L’animale presenta una serie di ferite che sono chiaramente risultato di un’azione di caccia che ha portato alla sua uccisione, a cui sono seguite interventi di macellazione e asportazione di carne, grasso e di parte delle zanne. Per arrivare a quelle latitudini e cacciare un mammut dell’età di circa 15 anni e in piena salute, quegli uomini dovevano essere particolarmente abili nella costruzione di strumenti, nel fabbricare abiti caldi e temporanei rifugi per sopravvivere a climi decisamente rigidi e in ambienti inospitali.
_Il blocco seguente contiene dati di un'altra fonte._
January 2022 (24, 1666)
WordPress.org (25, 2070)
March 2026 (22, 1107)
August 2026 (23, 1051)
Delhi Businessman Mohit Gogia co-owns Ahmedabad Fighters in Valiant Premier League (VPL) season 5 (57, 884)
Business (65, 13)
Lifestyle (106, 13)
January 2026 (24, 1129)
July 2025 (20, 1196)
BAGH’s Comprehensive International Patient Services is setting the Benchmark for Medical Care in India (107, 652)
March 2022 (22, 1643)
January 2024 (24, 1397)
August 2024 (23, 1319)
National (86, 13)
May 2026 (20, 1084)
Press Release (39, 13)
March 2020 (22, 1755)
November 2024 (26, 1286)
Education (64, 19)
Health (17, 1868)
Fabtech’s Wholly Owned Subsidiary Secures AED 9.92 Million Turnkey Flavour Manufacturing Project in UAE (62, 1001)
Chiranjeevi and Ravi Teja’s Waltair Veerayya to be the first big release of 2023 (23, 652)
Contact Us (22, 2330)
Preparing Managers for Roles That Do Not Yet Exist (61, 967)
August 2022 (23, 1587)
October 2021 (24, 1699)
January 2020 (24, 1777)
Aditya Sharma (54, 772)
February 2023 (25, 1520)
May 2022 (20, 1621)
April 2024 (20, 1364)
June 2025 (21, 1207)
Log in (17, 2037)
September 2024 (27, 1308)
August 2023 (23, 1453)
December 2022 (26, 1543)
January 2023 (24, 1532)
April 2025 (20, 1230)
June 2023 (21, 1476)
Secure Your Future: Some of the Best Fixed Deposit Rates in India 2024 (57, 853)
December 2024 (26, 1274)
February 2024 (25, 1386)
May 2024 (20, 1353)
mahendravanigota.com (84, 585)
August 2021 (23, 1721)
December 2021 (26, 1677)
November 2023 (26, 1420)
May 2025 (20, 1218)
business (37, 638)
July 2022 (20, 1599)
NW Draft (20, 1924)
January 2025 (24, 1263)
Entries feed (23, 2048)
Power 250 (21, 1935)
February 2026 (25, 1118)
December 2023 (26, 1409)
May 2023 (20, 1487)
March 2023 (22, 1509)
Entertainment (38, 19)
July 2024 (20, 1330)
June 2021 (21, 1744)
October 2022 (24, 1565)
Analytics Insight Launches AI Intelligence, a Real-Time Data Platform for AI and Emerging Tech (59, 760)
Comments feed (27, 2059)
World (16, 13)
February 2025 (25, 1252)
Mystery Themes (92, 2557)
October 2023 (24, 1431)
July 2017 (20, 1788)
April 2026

Tutte queste capacità applicate alla vita in ambienti rigidi si pensava che avessero richiesto diverse migliaia di anni in più per essere acquisite.

E sono proprio queste caratteristiche a far ritenere che si trattasse di uomini moderni e non di neandertal. Alcuni colleghi dei russi, negli Stati Uniti, stanno aspettando più informazioni. Prima di tutto sui metodi usati per la datazione. Ma anche una datazione effettuata su quei resti da qualche laboratorio diverso da quello dell’Accademia Russa delle Science di San Pietroburgo: una contaminazione è sempre possibile.

Naturalmente non tutti sono disposti a dare un significato così pregnante alla scoperta. Infatti, qualcuno sostiene, sulla base delle foto pubblicate, che l’animale non è stato completamente sfruttato per le risorse che offriva, soprattutto il grasso. E questa sarebbe un’anomalia, in quando dei cacciatori moderni, in quelle condizioni, avrebbero usato completamente l’animale, data l’importanza di accumulare e scambiare cibo per la sopravvivenza e il rafforzamento dei legami sociali.